• Work order 1:
In the affiliation list, what postal code is given for Zhanjiang?
• Work order 2:
For each statement below, say whether it agrees with the affiliation list and quote the deciding words. (a) Guangdong Ocean University is located in Zhanjiang. (b) The Collaborative Innovation Center of Seafood Deep Processing belongs to Guangdong Ocean University. (c) The postal code given for Dalian is 116034.

• Text passage:
(1.广东海洋大学 食品科技学院/广东省水产品加工与安全重点实验室/广东省海洋生物制品工程实验室/ 水产品深加工广东普通高等学校重点实验室, 广东 湛江 524088;2.大连工业大学 海洋食品精深加工关键技术省部共建协同创新中心, 辽宁 大连 116034)
(1.College of Food Science and Technology, Guangdong Ocean University/Guangdong Provincial Key Laboratory of Aquatic Product Processing and Safety/Guangdong Province Engineering Laboratory for Marine Biological Products/Key Laboratory of Advanced Processing of Aquatic Product of Guangdong Higher Education Institution, Zhanjiang 524088, China;2.Collaborative Innovation Center of Seafood Deep Processing, Dalian Polytechnic University, Dalian 116034, China)

• Given data:
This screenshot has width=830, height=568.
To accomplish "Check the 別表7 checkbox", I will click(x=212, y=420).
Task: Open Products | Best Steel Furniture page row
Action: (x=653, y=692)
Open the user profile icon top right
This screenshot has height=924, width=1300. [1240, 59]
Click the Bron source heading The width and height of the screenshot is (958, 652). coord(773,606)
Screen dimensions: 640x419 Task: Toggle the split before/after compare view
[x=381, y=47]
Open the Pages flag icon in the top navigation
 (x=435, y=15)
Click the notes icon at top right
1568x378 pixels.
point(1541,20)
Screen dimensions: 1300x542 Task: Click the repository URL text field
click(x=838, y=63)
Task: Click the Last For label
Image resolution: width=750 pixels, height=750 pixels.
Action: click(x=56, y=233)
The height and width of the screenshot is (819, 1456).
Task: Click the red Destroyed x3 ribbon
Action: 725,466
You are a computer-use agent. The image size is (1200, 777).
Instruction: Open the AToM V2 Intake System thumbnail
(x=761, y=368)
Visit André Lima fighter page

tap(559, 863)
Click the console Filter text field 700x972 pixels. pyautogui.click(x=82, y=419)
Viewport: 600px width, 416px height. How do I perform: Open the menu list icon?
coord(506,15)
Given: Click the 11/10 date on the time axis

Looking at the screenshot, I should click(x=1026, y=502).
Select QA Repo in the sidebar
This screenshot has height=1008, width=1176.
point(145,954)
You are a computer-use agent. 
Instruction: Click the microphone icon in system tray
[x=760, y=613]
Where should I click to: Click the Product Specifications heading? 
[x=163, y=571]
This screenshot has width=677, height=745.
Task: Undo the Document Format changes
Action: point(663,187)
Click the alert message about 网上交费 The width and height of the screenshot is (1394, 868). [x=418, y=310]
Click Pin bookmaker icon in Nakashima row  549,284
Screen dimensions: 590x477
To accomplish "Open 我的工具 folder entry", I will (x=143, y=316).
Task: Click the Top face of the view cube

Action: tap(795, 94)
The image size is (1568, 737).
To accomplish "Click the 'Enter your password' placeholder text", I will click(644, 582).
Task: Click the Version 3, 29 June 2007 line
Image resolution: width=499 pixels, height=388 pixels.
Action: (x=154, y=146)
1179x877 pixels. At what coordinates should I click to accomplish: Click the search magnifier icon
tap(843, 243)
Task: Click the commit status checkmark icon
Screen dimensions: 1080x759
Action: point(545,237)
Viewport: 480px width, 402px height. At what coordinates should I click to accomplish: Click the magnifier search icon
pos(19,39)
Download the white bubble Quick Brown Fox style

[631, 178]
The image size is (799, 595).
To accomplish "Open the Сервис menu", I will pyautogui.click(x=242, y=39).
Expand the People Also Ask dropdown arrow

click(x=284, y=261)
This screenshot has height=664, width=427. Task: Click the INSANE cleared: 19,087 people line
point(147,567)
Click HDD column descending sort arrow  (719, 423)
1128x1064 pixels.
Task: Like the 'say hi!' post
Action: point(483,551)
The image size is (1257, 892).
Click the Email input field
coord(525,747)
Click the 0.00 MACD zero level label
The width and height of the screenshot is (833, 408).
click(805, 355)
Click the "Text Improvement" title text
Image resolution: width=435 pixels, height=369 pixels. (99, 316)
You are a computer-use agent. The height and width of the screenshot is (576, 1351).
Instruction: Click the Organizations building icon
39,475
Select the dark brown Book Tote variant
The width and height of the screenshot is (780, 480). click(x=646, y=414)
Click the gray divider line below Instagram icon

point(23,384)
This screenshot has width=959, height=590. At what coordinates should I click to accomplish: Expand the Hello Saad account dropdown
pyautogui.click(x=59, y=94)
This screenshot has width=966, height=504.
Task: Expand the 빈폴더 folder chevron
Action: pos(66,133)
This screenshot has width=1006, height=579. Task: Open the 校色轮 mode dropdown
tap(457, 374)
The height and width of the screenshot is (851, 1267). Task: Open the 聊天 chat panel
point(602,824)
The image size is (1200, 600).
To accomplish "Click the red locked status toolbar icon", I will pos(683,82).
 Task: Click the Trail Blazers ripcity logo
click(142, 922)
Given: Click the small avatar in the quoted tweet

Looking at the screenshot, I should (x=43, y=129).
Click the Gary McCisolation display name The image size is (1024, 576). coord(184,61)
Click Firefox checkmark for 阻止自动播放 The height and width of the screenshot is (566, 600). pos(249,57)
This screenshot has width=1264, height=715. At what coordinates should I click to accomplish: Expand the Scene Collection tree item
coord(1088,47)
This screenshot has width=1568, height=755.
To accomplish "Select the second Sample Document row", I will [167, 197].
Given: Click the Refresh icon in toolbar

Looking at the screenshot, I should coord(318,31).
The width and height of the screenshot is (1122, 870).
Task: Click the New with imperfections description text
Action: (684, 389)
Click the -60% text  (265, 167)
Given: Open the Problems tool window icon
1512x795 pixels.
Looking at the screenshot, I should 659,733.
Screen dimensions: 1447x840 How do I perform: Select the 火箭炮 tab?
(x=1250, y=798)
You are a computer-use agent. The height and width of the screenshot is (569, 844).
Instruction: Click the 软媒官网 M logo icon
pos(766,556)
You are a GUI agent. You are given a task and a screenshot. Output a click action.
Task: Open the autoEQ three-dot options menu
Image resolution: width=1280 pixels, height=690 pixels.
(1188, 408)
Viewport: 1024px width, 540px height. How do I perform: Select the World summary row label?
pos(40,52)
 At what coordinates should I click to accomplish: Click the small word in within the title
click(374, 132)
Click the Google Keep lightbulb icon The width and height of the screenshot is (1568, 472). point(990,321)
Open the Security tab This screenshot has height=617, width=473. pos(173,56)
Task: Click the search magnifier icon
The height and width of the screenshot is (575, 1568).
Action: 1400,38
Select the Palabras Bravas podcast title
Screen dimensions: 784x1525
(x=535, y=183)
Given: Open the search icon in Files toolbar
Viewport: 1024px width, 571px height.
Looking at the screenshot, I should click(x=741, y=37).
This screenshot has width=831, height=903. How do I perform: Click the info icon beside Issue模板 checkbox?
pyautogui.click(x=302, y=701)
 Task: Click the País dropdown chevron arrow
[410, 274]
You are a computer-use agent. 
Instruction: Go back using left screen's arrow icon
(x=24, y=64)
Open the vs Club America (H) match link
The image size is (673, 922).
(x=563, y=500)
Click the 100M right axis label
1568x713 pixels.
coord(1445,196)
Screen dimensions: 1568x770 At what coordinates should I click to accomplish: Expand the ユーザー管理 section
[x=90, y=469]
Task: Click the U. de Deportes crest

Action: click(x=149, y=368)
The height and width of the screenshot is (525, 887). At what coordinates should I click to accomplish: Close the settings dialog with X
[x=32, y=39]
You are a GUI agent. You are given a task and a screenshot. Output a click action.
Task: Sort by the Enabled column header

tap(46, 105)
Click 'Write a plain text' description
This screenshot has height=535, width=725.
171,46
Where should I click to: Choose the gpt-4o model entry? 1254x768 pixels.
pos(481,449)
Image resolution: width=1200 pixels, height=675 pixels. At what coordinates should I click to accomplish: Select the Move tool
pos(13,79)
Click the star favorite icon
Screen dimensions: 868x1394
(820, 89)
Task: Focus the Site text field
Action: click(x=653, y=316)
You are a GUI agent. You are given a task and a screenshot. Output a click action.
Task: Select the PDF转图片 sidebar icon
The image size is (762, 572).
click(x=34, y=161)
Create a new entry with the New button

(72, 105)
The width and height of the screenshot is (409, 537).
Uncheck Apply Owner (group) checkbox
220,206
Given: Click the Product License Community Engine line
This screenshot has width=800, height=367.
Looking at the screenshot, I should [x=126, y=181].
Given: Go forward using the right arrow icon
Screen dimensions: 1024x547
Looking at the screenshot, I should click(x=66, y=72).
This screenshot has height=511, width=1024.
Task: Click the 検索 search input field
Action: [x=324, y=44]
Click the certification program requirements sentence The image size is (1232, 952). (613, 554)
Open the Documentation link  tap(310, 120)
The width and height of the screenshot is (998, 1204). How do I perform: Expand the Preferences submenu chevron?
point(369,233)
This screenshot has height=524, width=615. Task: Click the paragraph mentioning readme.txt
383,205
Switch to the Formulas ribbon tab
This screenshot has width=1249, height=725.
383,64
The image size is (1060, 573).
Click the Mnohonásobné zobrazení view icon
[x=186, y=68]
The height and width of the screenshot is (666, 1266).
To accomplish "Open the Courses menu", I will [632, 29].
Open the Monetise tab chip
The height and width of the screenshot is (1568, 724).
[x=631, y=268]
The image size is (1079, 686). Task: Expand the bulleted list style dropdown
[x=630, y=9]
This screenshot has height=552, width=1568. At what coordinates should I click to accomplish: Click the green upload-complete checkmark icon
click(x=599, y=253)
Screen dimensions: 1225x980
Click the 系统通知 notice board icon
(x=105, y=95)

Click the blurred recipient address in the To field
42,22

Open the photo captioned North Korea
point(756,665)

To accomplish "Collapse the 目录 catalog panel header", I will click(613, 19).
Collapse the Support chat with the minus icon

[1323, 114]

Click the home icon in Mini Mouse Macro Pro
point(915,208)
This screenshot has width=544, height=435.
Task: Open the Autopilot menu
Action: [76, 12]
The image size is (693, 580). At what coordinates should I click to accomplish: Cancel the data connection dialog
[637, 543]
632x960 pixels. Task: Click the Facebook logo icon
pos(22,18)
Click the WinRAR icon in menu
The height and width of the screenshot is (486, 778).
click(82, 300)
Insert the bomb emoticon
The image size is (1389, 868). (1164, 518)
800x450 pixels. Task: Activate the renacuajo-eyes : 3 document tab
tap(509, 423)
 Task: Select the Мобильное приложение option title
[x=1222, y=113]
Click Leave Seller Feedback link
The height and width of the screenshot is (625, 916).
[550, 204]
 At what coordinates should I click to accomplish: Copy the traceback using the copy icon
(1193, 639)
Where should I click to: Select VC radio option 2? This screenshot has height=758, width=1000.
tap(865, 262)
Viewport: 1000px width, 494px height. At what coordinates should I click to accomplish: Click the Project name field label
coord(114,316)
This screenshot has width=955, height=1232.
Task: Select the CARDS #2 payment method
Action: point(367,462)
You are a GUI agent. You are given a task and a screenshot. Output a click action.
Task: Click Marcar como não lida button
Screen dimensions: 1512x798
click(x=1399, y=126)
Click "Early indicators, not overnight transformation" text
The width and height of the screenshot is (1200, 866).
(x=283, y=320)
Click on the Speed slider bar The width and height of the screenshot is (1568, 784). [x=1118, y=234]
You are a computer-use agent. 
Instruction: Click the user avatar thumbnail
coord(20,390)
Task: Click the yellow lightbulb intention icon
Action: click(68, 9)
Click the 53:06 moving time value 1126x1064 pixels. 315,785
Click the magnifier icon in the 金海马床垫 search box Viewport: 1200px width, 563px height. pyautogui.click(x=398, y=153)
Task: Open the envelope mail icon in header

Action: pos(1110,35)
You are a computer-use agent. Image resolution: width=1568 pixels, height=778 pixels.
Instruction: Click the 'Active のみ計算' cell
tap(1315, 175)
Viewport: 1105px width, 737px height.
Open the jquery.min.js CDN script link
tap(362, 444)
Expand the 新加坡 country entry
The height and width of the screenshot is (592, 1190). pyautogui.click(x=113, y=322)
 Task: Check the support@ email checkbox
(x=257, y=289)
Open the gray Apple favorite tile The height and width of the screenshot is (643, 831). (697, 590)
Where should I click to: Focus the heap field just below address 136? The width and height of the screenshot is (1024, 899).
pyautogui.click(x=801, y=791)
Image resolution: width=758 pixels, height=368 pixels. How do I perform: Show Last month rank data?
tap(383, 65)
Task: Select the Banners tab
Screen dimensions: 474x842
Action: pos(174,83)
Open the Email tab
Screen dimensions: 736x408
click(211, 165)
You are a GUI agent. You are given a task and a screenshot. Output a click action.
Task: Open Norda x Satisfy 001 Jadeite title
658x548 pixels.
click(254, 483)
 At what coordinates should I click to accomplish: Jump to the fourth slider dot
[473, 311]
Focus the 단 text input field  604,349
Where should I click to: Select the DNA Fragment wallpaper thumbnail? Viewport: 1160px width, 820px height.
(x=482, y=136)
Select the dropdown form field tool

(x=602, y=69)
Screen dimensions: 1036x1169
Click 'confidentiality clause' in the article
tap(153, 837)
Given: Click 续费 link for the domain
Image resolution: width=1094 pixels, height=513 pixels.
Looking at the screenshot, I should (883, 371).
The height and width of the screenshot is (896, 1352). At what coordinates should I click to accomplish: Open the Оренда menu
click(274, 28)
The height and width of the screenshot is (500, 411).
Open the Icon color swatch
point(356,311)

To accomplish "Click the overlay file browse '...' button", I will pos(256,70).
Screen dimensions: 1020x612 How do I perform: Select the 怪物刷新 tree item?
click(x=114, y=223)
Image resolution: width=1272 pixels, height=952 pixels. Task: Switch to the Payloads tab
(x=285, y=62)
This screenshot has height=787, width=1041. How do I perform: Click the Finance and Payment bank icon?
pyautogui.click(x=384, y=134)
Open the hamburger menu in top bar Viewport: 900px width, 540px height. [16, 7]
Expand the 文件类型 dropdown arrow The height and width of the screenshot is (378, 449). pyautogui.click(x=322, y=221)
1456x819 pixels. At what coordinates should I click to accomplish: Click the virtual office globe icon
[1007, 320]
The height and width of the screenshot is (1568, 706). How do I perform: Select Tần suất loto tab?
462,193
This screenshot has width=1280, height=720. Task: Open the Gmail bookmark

• Written reply 1:
524088

• Written reply 2:
(a) Yes: "Guangdong Ocean University/Guangdong Provincial Key Laboratory of Aquatic Product Processing and Safety/Guangdong Province Engineering Laboratory for Marine Biological Products/Key Laboratory of Advanced Processing of Aquatic Product of Guangdong Higher Education Institution, Zhanjiang 524088, China"
(b) No: "Collaborative Innovation Center of Seafood Deep Processing, Dalian Polytechnic University"
(c) Yes: "Dalian 116034, China"